8 Residual connections and normalization

Where we are. We now have the two pieces that do the work: attention (blending between tokens) and the FFN (processing each token). But a transformer stacks dozens of these blocks, and stacking that many layers, just like that, doesn’t work: the signal vanishes or degrades. This chapter covers the scaffolding that makes it possible —residual connections and normalization. They don’t “compute” anything about language; they’re what keeps the machine standing and trainable when it’s deep.

8.1 The idea in one sentence

Each sublayer adds its result to what was already there (it doesn’t replace it), and a normalization keeps the signal at a stable scale. That’s what lets you stack many layers without the model breaking.

8.2 Key concepts and their role in the transformer

Before diving into the details, let’s define this chapter’s terms and what each one is for inside a transformer:

Residual connection. Definition: each sublayer adds its result to the vector that was already there, instead of replacing it (x ← x + Sublayer(x)). In the transformer: it’s the highway the vector travels on; each layer only proposes a correction, which makes depth possible and creates the residual stream from Ch. 3.
Residual stream. Definition: the shared vector that runs through the whole block and that every layer reads from and adds to. In the transformer: the model’s common workspace, its shared “whiteboard” across layers.
Gradient path. Definition: the direct route the residual sum leaves so the learning signal can cross many layers without vanishing. In the transformer: it’s what makes it possible to train deep networks (the ResNet idea, He et al. (2016)).
Rank collapse. Definition: without residuals or FFN, pure attention makes all tokens converge to the same vector. In the transformer: it explains why the scaffolding isn’t optional —without it, a deep network self-destructs (Dong et al. 2021).
Normalization. Definition: readjusting the scale of each token’s vector to keep it in a comfortable range. In the transformer: it’s the volume control that keeps the signal from exploding or shrinking as it passes from layer to layer.
LayerNorm. Definition: normalizes to mean 0 and variance 1 and applies a learned gain \(\gamma\) and shift \(\beta\) (Ba et al. 2016). In the transformer: the classic normalization, with knobs to recover whatever scale is convenient.
RMSNorm. Definition: a simpler version that skips re-centering (it doesn’t subtract the mean), only rescaling by the root mean square (Zhang and Sennrich 2019). In the transformer: nearly as good and cheaper; that’s why LLaMA and company use it.
Pre-LN vs Post-LN. Definition: where the normalization is placed relative to the residual sum —before the sublayer (Pre-LN) or after adding (Post-LN). In the transformer: Pre-LN trains stably and without warmup and is today’s standard; switching to it was key to training enormous models.

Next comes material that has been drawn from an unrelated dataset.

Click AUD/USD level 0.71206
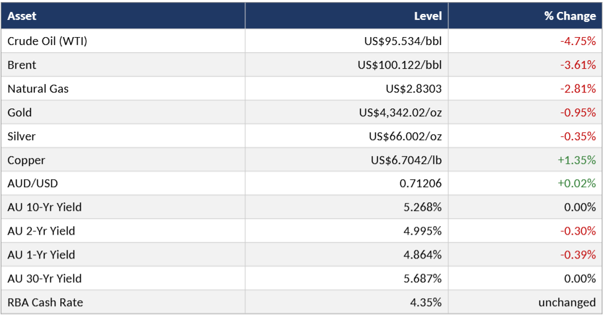This screenshot has height=316, width=605. [420, 183]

With these in mind, let’s see what role each part of the scaffolding plays.

8.3 What they’re for (their role in the transformer)

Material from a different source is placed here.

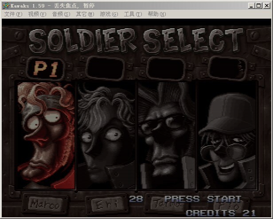Click the SOLDIER SELECT title banner
This screenshot has width=273, height=219.
[x=137, y=41]
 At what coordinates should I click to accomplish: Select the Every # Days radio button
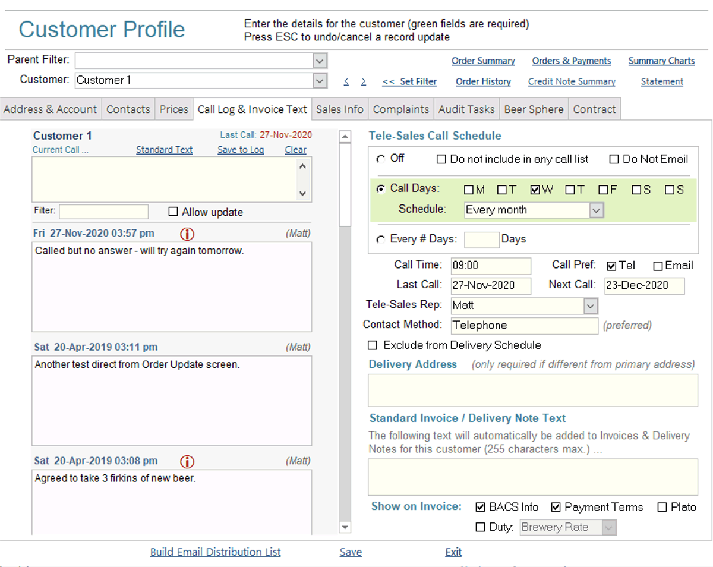381,240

Two pieces of scaffolding, two jobs:

The residual connection is the highway the vector travels on: each layer doesn’t write a new vector, it proposes a correction to the one already running. That makes depth possible (information and gradient don’t get lost along the way) and creates the residual stream from Ch. 3 —the common workspace every layer reads and every layer adds to.
The normalization is the volume control: it keeps the signal neither too strong nor too weak, layer after layer, so that training is stable.

Without them, a deep transformer simply doesn’t train (the gradients vanish) or collapses (we see this below).

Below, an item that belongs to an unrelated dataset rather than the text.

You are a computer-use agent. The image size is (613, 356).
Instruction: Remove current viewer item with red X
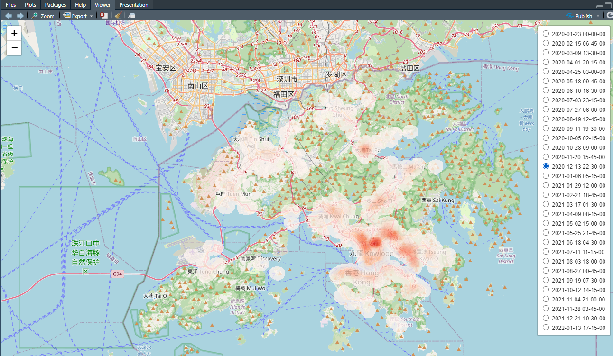click(102, 16)
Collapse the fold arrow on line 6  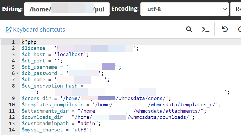[x=18, y=73]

8.4 The residual connection

The formula couldn’t be simpler:

\[ x \leftarrow x + \text{Sublayer}(x) \tag{8.1}\]

What each part does:

\(x\) = the vector traveling along the residual stream (what’s known about the token so far).
\(\text{Sublayer}(x)\) = what this layer contributes (the attention or the FFN).
\(x + \dots\) = it’s added, not substituted. The layer only adds an edit.

🧩 Analogy. It’s a conveyor belt with a shared whiteboard: the vector travels along the belt and, at each station (layer), someone reads the whiteboard and adds their notes without erasing what came before. (The same image from Ch. 3: here you can see why the writing is additive.)

Why add instead of replace? For two reasons: (1) it leaves a direct path for the gradient, which then doesn’t vanish as it crosses many layers (the ResNet idea, He et al. (2016)); and (2) it preserves what’s already been computed, instead of risking losing it at every layer.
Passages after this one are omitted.